Turbocharged 3-53T variants (model 5033-8300) had peak output ratings of 131 hp at 2500 RPM (gross) and 312 lbft at 1600 RPM, with an 18.7:1 compression ratio, using N65 injectors.

====4-53====
Naturally aspirated 4-53 variants (model 5043-7000) had peak output ratings of 140 hp at 2800 RPM (gross) and 282 lbft at 1800 RPM, with an 21:1 compression ratio, using N50 injectors. With S45 injectors and the four-valve cylinder head (model 5043-7000), peak output ratings dropped slightly to 130 hp at 2800 RPM (gross) and 270 lbft at 1800 RPM. The base model (with a two-valve cylinder head and reduced compression to 17:1, model 5043-5101 and -7101) had peak output ratings of 108 hp at 2200 RPM (gross) and 263 lbft at 1500 RPM The firing order of the 4-53 is 1-2-4-3 (left hand) and 1-3-4-2 (right hand).

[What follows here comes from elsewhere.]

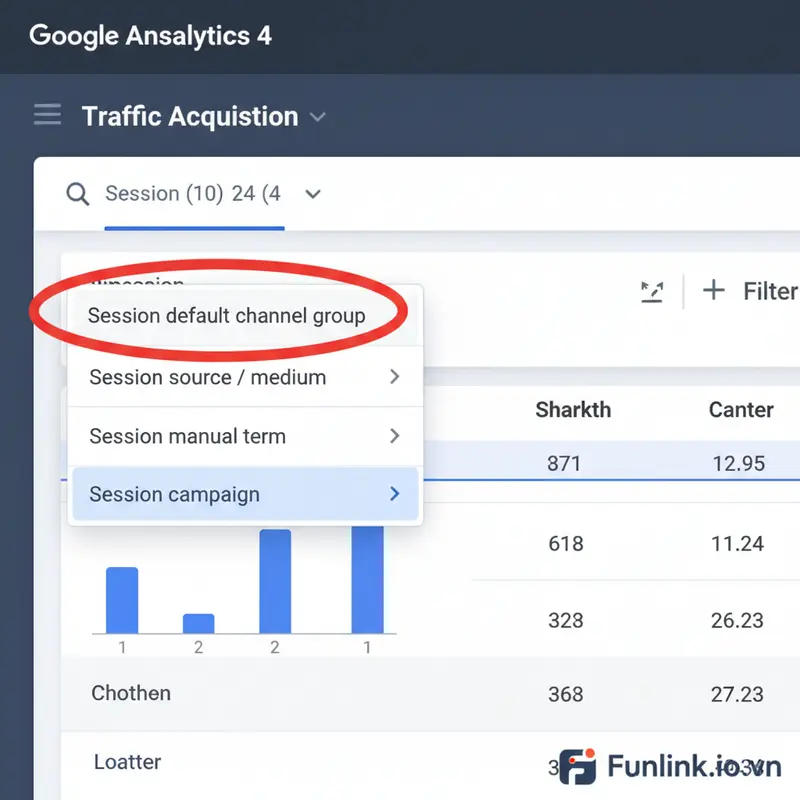This screenshot has width=800, height=800.
Task: Expand the Traffic Acquisition report dropdown
Action: coord(318,117)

Turbocharged 4-53T variants (model 5047-5340) had peak output ratings of 170 hp at 2500 RPM (gross) and 402 lbft at 1800 RPM, with an 18.7:1 compression ratio, using 5A60 injectors. Off-highway 4-53T variants (model 5043-8301) had peak output ratings of 175 hp at 2500 RPM (gross) and 420 lbft at 1800 RPM, with an 18.7:1 compression ratio, using N65 injectors.

===Vee===
Engines with cylinder blocks arranged in a vee share the corresponding inline engine cylinder heads; for instance, a 6V-53 uses two 3-53 cylinder heads.

====6V-53====
Naturally aspirated 6V-53 variants (model 5063-7000) had peak output ratings of 216 hp at 2800 RPM (gross) and 445 lbft at 1500 RPM, with an 21:1 compression ratio, using N50 injectors. The firing order of the 6V-53 is 1L-1R-2L-2R-3L-3R (left hand) and 1L-3R-3L-2R-2L-1R (right hand). The 6V-53 was available with either a cast iron or aluminum cylinder block.

Turbocharged off-highway 6V-53T variants (model 5063-5300) had peak output ratings of 233 hp at 2500 RPM (gross) and 568 lbft at 1800 RPM, with an 18.7:1 compression ratio, using 5A55 injectors.

====8V-53====
The firing order of the 8V-53 is 1L-3R-3L-4R-4L-2R-2L-1R (right hand).

Horsepower: 215-320 @ 2800 rpm

Torque: 500-600 lbf-ft @ 1,600 rpm

====12V-53====
The 12V-53 is a low-production / prototype engine consisting of two coupled 6V-53 engines; fewer than 20 were estimated to have been built, mostly for marine service in generator sets. One of the 6V-53 engines was a left-hand rotation and the other was right-hand rotation; they were coupled at their flywheels.